**INPUT MATERIAL**
● ● ● ● ● ● ●
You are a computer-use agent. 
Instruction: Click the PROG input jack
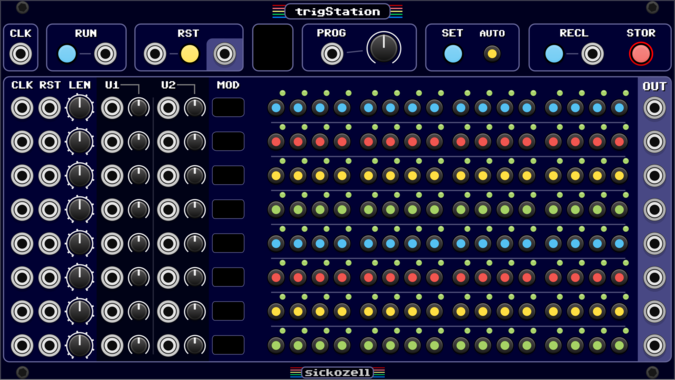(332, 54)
● ● ● ● ● ● ●
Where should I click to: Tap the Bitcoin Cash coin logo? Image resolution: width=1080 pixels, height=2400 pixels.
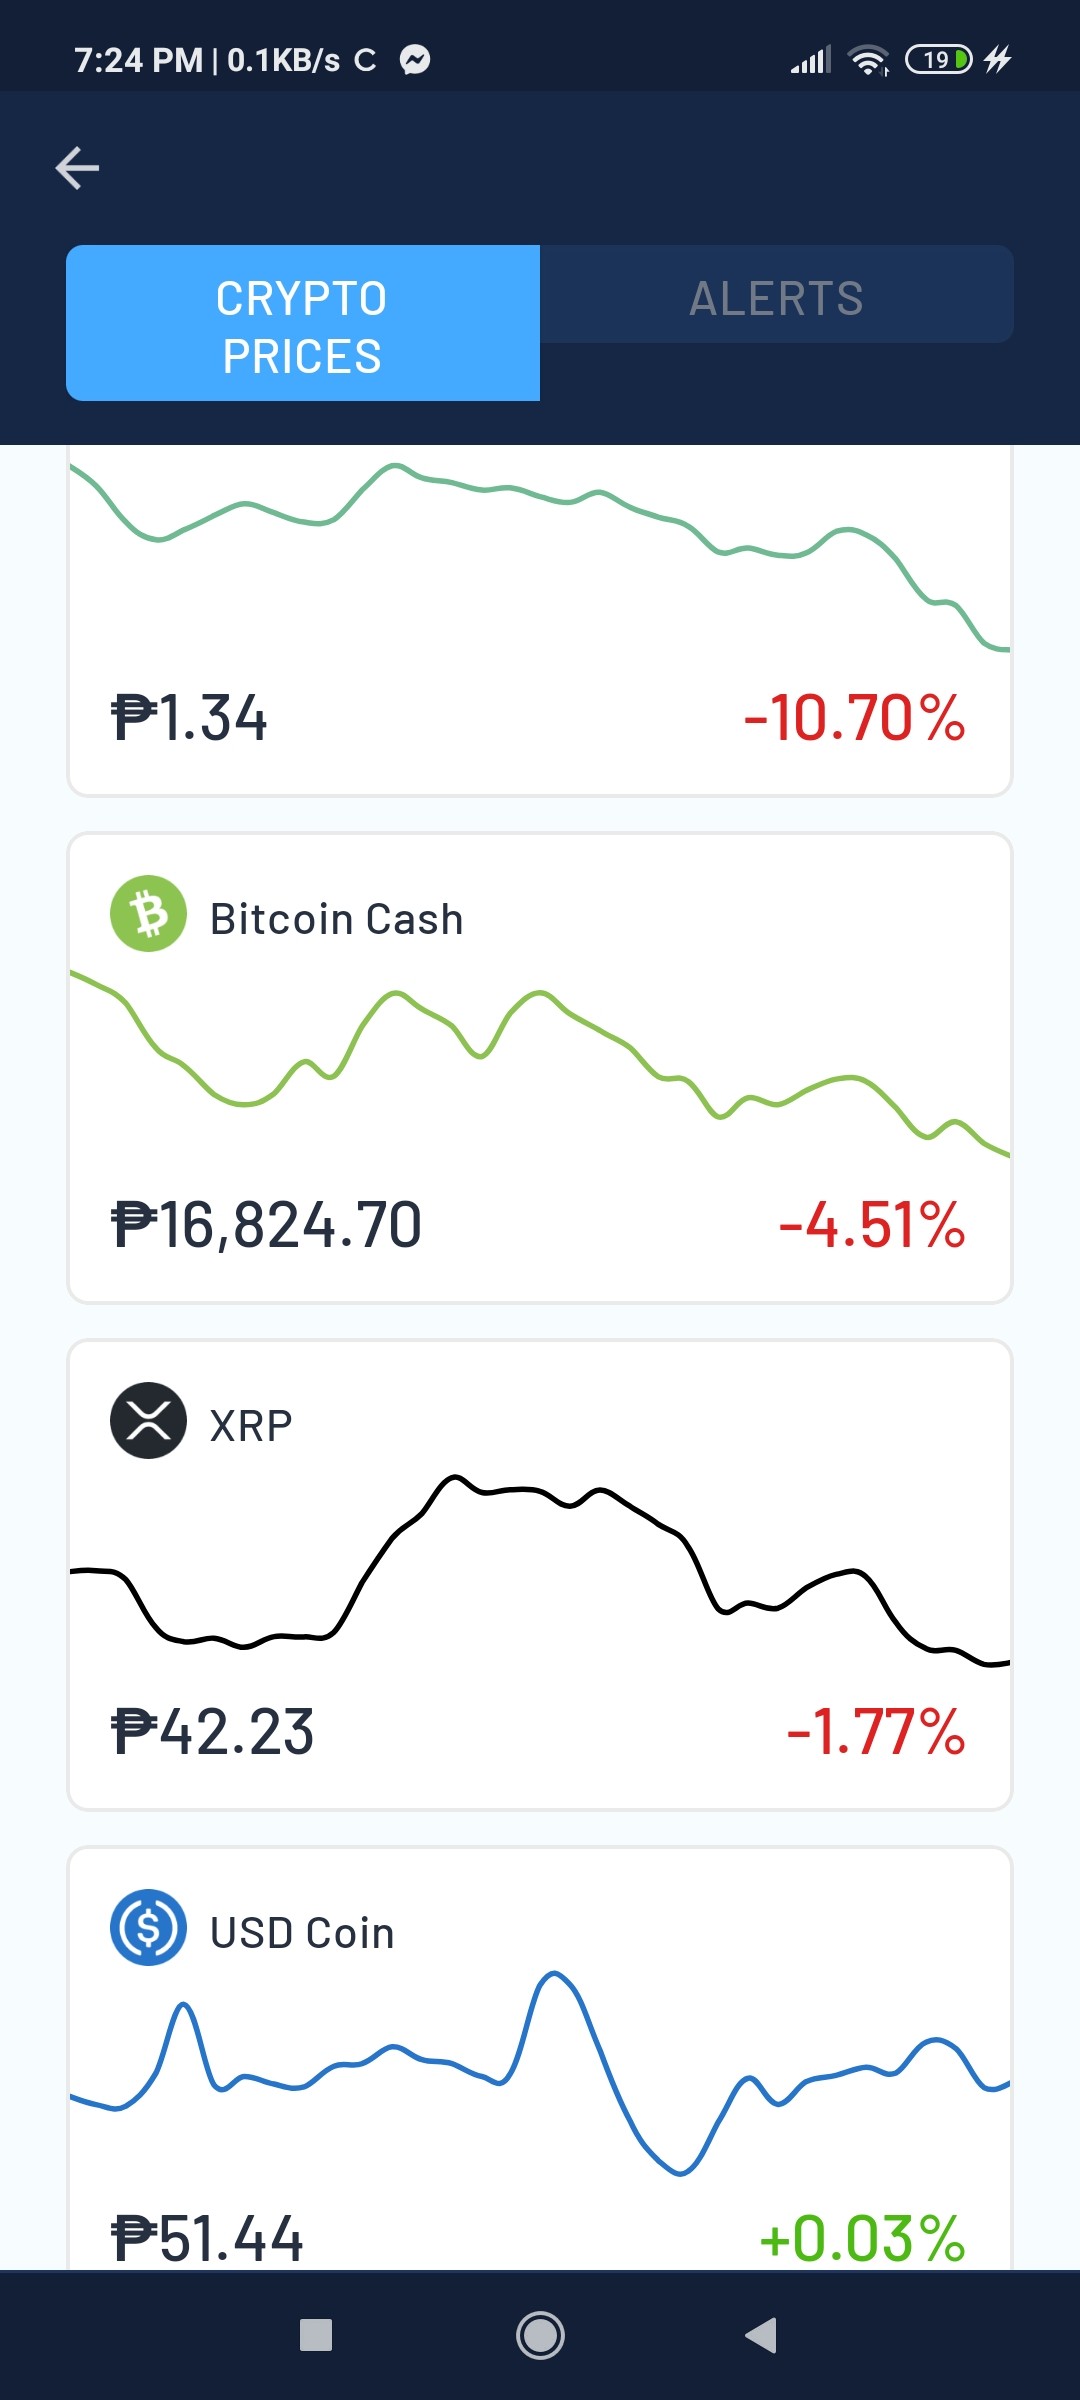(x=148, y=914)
● ● ● ● ● ● ●
**WHAT TO PRODUCE**
Render the records as a JSON list of strings, one string per line with blank lines omitted, covering the span from the line with "Where should I" up to and including the line with "(x=148, y=914)". Leave the pictures out of the answer.

**FULL SOLUTION**
[
  "Where should I click to: Tap the Bitcoin Cash coin logo? Image resolution: width=1080 pixels, height=2400 pixels.",
  "(x=148, y=914)"
]